(EXERCISE TASK) In the records below, swap every occurrence of "Where should I click to:" for "Where do I need to click to:" and leave all other text unchanged.

(Rows of pointing data)
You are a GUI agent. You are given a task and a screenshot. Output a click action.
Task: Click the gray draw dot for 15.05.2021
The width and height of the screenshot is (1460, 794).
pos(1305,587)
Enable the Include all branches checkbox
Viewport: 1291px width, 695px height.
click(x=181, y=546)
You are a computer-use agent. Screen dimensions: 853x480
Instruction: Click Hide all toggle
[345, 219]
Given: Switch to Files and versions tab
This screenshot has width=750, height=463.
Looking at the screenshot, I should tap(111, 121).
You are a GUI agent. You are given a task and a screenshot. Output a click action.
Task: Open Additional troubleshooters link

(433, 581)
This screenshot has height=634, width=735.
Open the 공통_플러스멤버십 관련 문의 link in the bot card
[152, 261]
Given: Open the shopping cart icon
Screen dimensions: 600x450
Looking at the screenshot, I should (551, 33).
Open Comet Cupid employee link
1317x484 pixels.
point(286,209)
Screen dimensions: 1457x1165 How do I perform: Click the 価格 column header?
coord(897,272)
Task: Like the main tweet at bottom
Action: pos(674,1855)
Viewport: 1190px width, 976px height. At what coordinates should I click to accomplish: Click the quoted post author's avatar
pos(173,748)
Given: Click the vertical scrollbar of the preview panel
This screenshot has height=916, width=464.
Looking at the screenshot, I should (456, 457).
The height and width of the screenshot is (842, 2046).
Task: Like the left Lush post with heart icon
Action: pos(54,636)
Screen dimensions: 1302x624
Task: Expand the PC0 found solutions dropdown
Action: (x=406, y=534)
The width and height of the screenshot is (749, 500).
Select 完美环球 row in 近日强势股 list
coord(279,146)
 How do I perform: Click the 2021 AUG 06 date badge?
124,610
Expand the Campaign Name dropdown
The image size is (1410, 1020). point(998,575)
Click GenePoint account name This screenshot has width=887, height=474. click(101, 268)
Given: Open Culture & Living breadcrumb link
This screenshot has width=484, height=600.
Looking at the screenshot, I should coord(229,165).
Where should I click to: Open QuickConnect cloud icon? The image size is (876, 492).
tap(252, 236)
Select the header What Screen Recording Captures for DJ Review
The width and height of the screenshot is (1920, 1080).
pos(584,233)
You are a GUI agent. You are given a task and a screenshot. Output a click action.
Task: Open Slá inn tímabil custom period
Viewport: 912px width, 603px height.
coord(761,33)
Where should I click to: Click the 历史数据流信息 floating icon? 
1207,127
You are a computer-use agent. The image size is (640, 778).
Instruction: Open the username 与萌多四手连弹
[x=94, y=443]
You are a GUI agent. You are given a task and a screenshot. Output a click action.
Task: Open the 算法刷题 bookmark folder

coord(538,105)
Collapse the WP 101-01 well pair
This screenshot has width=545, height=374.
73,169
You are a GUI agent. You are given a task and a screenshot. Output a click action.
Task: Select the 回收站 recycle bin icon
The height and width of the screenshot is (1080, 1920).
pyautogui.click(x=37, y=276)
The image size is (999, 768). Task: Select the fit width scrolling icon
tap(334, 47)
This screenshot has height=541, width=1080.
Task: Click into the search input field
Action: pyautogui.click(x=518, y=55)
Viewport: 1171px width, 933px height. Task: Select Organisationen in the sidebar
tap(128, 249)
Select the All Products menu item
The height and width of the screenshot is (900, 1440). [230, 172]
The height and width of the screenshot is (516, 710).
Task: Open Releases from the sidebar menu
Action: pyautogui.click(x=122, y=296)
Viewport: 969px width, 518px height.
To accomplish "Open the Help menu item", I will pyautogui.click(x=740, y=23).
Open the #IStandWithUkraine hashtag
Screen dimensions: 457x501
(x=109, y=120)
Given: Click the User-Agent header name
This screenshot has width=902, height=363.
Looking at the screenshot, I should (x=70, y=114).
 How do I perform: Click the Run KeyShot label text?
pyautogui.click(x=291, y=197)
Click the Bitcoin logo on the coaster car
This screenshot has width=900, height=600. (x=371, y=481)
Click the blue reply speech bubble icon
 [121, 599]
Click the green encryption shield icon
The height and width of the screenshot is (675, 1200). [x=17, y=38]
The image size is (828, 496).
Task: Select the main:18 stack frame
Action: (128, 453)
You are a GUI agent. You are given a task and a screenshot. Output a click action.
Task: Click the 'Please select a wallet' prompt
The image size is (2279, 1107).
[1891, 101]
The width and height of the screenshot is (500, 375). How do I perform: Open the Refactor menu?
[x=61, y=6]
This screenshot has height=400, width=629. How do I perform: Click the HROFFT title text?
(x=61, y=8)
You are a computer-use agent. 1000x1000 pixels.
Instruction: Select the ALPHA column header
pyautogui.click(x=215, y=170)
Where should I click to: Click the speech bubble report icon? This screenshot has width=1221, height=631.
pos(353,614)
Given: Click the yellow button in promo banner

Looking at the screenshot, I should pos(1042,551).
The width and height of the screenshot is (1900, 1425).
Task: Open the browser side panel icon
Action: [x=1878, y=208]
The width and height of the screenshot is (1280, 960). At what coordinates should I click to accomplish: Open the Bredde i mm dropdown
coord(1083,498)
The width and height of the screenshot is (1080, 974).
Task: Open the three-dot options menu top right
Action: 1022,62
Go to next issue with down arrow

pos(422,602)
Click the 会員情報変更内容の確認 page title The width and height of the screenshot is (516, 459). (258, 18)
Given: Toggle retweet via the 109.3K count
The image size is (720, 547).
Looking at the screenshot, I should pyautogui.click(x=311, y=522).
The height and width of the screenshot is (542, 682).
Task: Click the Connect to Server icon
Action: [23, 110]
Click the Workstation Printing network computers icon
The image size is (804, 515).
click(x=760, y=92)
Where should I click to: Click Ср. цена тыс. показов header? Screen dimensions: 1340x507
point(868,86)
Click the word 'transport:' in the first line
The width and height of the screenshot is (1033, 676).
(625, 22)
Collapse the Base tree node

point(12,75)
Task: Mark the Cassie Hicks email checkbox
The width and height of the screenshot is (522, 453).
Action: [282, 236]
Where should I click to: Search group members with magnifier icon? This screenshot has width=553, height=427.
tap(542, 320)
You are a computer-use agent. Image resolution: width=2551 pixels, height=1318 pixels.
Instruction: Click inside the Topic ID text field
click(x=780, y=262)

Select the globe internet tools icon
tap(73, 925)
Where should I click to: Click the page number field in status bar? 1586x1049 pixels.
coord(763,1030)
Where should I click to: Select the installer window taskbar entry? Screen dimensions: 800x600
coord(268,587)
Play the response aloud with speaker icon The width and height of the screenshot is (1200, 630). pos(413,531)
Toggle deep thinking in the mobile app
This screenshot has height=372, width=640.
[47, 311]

(ANSWER TO THIS EXERCISE)
You are a GUI agent. You are given a task and a screenshot. Output a click action.
Task: Click the gray draw dot for 15.05.2021
The width and height of the screenshot is (1460, 794).
pos(1305,587)
Enable the Include all branches checkbox
Viewport: 1291px width, 695px height.
click(x=181, y=546)
You are a computer-use agent. Screen dimensions: 853x480
Instruction: Click Hide all toggle
[345, 219]
Given: Switch to Files and versions tab
This screenshot has width=750, height=463.
Looking at the screenshot, I should tap(111, 121).
You are a GUI agent. You are given a task and a screenshot. Output a click action.
Task: Open Additional troubleshooters link

(433, 581)
This screenshot has height=634, width=735.
Open the 공통_플러스멤버십 관련 문의 link in the bot card
[152, 261]
Given: Open the shopping cart icon
Screen dimensions: 600x450
Looking at the screenshot, I should (551, 33).
Open Comet Cupid employee link
1317x484 pixels.
point(286,209)
Screen dimensions: 1457x1165 How do I perform: Click the 価格 column header?
coord(897,272)
Task: Like the main tweet at bottom
Action: pos(674,1855)
Viewport: 1190px width, 976px height. At what coordinates should I click to accomplish: Click the quoted post author's avatar
pos(173,748)
Given: Click the vertical scrollbar of the preview panel
This screenshot has height=916, width=464.
Looking at the screenshot, I should (456, 457).
The height and width of the screenshot is (842, 2046).
Task: Like the left Lush post with heart icon
Action: pos(54,636)
Screen dimensions: 1302x624
Task: Expand the PC0 found solutions dropdown
Action: (x=406, y=534)
The width and height of the screenshot is (749, 500).
Select 完美环球 row in 近日强势股 list
coord(279,146)
 How do I perform: Click the 2021 AUG 06 date badge?
124,610
Expand the Campaign Name dropdown
The image size is (1410, 1020). point(998,575)
Click GenePoint account name This screenshot has width=887, height=474. click(101, 268)
Given: Open Culture & Living breadcrumb link
This screenshot has width=484, height=600.
Looking at the screenshot, I should coord(229,165).
Where do I need to click to: Open QuickConnect cloud icon? The image size is (876, 492).
tap(252, 236)
Select the header What Screen Recording Captures for DJ Review
The width and height of the screenshot is (1920, 1080).
pos(584,233)
You are a GUI agent. You are given a task and a screenshot. Output a click action.
Task: Open Slá inn tímabil custom period
Viewport: 912px width, 603px height.
coord(761,33)
Where do I need to click to: Click the 历史数据流信息 floating icon? 
1207,127
You are a computer-use agent. The image size is (640, 778).
Instruction: Open the username 与萌多四手连弹
[x=94, y=443]
You are a GUI agent. You are given a task and a screenshot. Output a click action.
Task: Open the 算法刷题 bookmark folder

coord(538,105)
Collapse the WP 101-01 well pair
This screenshot has width=545, height=374.
73,169
You are a GUI agent. You are given a task and a screenshot. Output a click action.
Task: Select the 回收站 recycle bin icon
The height and width of the screenshot is (1080, 1920).
pyautogui.click(x=37, y=276)
The image size is (999, 768). Task: Select the fit width scrolling icon
tap(334, 47)
This screenshot has height=541, width=1080.
Task: Click into the search input field
Action: pyautogui.click(x=518, y=55)
Viewport: 1171px width, 933px height. Task: Select Organisationen in the sidebar
tap(128, 249)
Select the All Products menu item
The height and width of the screenshot is (900, 1440). [230, 172]
The height and width of the screenshot is (516, 710).
Task: Open Releases from the sidebar menu
Action: pyautogui.click(x=122, y=296)
Viewport: 969px width, 518px height.
To accomplish "Open the Help menu item", I will pyautogui.click(x=740, y=23).
Open the #IStandWithUkraine hashtag
Screen dimensions: 457x501
(x=109, y=120)
Given: Click the User-Agent header name
This screenshot has width=902, height=363.
Looking at the screenshot, I should (x=70, y=114).
 How do I perform: Click the Run KeyShot label text?
pyautogui.click(x=291, y=197)
Click the Bitcoin logo on the coaster car
This screenshot has width=900, height=600. (x=371, y=481)
Click the blue reply speech bubble icon
 [121, 599]
Click the green encryption shield icon
The height and width of the screenshot is (675, 1200). [x=17, y=38]
The image size is (828, 496).
Task: Select the main:18 stack frame
Action: (128, 453)
You are a GUI agent. You are given a task and a screenshot. Output a click action.
Task: Click the 'Please select a wallet' prompt
The image size is (2279, 1107).
[1891, 101]
The width and height of the screenshot is (500, 375). How do I perform: Open the Refactor menu?
[x=61, y=6]
This screenshot has height=400, width=629. How do I perform: Click the HROFFT title text?
(x=61, y=8)
You are a computer-use agent. 1000x1000 pixels.
Instruction: Select the ALPHA column header
pyautogui.click(x=215, y=170)
Where do I need to click to: Click the speech bubble report icon? This screenshot has width=1221, height=631.
pos(353,614)
Given: Click the yellow button in promo banner

Looking at the screenshot, I should pos(1042,551).
The width and height of the screenshot is (1900, 1425).
Task: Open the browser side panel icon
Action: [x=1878, y=208]
The width and height of the screenshot is (1280, 960). At what coordinates should I click to accomplish: Open the Bredde i mm dropdown
coord(1083,498)
The width and height of the screenshot is (1080, 974).
Task: Open the three-dot options menu top right
Action: 1022,62
Go to next issue with down arrow

pos(422,602)
Click the 会員情報変更内容の確認 page title The width and height of the screenshot is (516, 459). (258, 18)
Given: Toggle retweet via the 109.3K count
The image size is (720, 547).
Looking at the screenshot, I should pyautogui.click(x=311, y=522).
The height and width of the screenshot is (542, 682).
Task: Click the Connect to Server icon
Action: [23, 110]
Click the Workstation Printing network computers icon
The image size is (804, 515).
click(x=760, y=92)
Where do I need to click to: Click Ср. цена тыс. показов header? Screen dimensions: 1340x507
point(868,86)
Click the word 'transport:' in the first line
The width and height of the screenshot is (1033, 676).
(625, 22)
Collapse the Base tree node

point(12,75)
Task: Mark the Cassie Hicks email checkbox
The width and height of the screenshot is (522, 453).
Action: [282, 236]
Where do I need to click to: Search group members with magnifier icon? This screenshot has width=553, height=427.
tap(542, 320)
You are a computer-use agent. Image resolution: width=2551 pixels, height=1318 pixels.
Instruction: Click inside the Topic ID text field
click(x=780, y=262)

Select the globe internet tools icon
tap(73, 925)
Where do I need to click to: Click the page number field in status bar? 1586x1049 pixels.
coord(763,1030)
Where do I need to click to: Select the installer window taskbar entry? Screen dimensions: 800x600
coord(268,587)
Play the response aloud with speaker icon The width and height of the screenshot is (1200, 630). pos(413,531)
Toggle deep thinking in the mobile app
This screenshot has height=372, width=640.
[47, 311]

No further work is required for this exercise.